··· RECORD SET
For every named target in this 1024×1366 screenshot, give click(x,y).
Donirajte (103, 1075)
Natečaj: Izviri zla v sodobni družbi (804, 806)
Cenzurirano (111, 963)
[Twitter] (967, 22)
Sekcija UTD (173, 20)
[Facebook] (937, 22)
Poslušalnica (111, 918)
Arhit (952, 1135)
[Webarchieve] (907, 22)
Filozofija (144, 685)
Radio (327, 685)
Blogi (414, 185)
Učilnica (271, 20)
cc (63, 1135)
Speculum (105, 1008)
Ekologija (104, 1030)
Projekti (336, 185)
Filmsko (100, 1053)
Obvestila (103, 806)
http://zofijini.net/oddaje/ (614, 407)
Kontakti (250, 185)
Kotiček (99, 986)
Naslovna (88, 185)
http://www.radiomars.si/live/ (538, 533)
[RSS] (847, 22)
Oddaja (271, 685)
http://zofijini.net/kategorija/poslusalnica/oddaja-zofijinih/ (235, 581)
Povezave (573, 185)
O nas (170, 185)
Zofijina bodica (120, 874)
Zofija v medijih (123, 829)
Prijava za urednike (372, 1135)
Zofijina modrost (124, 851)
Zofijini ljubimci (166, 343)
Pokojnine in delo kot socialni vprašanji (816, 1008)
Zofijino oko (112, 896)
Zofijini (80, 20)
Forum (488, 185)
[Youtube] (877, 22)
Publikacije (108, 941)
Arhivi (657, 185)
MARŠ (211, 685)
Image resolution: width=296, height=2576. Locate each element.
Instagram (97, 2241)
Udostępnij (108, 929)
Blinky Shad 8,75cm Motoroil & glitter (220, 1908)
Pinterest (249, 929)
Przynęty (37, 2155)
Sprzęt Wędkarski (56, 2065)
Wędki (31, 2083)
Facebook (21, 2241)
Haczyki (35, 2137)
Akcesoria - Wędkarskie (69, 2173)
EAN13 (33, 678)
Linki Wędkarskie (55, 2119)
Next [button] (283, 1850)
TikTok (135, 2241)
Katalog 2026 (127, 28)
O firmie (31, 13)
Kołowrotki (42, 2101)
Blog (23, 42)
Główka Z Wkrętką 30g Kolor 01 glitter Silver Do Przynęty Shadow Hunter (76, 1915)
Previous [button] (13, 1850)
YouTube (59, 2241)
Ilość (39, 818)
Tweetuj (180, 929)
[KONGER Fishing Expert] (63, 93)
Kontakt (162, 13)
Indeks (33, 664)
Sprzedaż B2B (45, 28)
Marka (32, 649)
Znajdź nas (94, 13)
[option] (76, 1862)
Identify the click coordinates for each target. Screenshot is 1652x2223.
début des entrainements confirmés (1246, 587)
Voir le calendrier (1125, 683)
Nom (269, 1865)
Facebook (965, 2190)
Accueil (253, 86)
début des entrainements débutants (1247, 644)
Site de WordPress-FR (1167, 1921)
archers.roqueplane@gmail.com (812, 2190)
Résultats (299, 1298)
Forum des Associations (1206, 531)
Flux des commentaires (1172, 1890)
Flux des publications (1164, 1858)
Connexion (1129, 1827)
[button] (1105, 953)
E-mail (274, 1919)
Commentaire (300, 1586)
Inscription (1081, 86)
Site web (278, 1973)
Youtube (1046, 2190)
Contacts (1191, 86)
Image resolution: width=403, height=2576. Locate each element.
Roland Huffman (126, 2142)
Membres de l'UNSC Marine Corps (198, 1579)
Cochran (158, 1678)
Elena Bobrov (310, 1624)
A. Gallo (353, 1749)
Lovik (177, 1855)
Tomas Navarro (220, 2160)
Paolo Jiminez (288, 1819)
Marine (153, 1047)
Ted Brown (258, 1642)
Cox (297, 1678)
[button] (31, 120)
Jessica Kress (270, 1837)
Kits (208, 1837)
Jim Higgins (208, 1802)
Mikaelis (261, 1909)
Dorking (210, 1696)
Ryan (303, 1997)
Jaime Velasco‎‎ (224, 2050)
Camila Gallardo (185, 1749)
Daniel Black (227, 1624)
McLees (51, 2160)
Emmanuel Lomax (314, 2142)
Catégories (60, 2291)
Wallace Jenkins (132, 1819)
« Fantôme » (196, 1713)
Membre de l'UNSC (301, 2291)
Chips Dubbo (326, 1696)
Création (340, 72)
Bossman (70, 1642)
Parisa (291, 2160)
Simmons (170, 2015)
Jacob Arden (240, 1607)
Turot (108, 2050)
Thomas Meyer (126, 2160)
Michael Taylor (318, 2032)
······
Repeat word for word the lines above that run from the line containing "Arhit (952, 1135)" through the line containing "Kontakti (250, 185)", both ends included, and nothing else.

- **SOLUTION TO THIS TASK**:
Arhit (952, 1135)
[Webarchieve] (907, 22)
Filozofija (144, 685)
Radio (327, 685)
Blogi (414, 185)
Učilnica (271, 20)
cc (63, 1135)
Speculum (105, 1008)
Ekologija (104, 1030)
Projekti (336, 185)
Filmsko (100, 1053)
Obvestila (103, 806)
http://zofijini.net/oddaje/ (614, 407)
Kontakti (250, 185)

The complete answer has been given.